All procedures involving vena cava filter occurring between the 30 1/2 months from Jan. 1, 2003 to Jul. 15, 2005 were queried using hospital billing codes and verified against patient records. The trauma registry, interventional radiology database and patient charts were evaluated retrospectively. Patient demographics, filter type, location, indication, route of placement, complications, dwell time, repositioning, and removal were documented for every vena cava filter placed, repositioned or retrieved. All filter related procedures during this period are included in the study, even if the filter was placed prior to, or retrieved after the end of the study interval. Data was compared to a previous 15-month study interval from Dec. 2001-Feb. 2003.
290 filters were placed in 280 patients and 228 were retrievable (M=57% F=43%, 17-93 yrs old, mean 54.4 ± 19.4). 7 repositionings and 56 retrievals were performed. The retrieval rate is 19.3% of all filters or 24.6% of all optional filters placed. The mean dwell time was 54.0 ± 70.2 days: Bard Recovery, 87.7 days ± 83.3 (range 7-306), Gunther Tulip, 17.5 ± 7.8 (range 8-32) and OptEase, 15.2 ± 6.8 (range 5-30). The prior Gunther Tulip dwell time was 19 (range 11-41). Technical success rates have improved from 93% to 97.3%. Removal rate of 10.3% has improved to 19.3%. The technical success rate for removal was 98.2% and complication rate for removal was 0%. Placement complication rates have increased from 0% (0/136) to 3.1% (9/290). The rate of filter placement per month has increased from 9.07 (136 in 15 m) to 9.51 (290 in 30.5 m).
Due to a policy of diligent follow-up and the incorporation of new IVC filter designs, which can be left in place longer prior to removal, dwell times and retrieval rates have increased.
Prophylactic IVC filters, especially in young trauma patients are controversial due to complications.
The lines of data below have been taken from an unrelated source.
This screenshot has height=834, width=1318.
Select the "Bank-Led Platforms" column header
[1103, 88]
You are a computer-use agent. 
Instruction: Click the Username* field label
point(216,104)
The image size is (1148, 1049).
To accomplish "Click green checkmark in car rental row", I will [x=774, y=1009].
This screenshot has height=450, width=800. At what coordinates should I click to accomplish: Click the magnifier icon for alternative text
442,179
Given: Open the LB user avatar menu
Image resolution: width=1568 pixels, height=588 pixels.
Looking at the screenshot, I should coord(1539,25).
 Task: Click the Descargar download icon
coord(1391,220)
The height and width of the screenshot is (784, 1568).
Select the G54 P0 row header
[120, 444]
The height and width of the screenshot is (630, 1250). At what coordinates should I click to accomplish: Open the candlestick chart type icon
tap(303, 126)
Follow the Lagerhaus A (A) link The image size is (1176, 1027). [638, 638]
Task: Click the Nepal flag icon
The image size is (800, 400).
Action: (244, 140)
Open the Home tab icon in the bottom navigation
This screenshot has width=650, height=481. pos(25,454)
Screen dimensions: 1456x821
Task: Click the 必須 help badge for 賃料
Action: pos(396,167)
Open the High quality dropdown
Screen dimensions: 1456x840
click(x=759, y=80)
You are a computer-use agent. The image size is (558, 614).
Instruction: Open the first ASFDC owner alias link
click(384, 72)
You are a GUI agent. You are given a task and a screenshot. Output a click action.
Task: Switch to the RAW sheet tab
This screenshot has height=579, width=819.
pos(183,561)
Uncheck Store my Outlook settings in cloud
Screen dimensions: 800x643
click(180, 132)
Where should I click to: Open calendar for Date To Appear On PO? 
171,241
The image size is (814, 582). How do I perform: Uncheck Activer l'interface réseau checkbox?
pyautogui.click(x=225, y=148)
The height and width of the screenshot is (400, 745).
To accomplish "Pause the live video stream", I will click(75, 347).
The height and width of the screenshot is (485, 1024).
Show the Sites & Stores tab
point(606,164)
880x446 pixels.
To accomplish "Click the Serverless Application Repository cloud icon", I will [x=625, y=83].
Dwell times and retrieval rates are better with diligent patient follow-up and new filter designs.
Panko, J,
Morris, C,
Increased Retrieval Rates and Dwell Times for Optional Inferior Vena Cava Filters at a Level I Trauma Center: Do Improved Patient Follow-up and New Inferior Vena Cava Filter Designs Make a Difference?. Radiological Society of North America 2006 Scientific Assembly and Annual Meeting, November 26 - December 1, 2006 ,Chicago IL.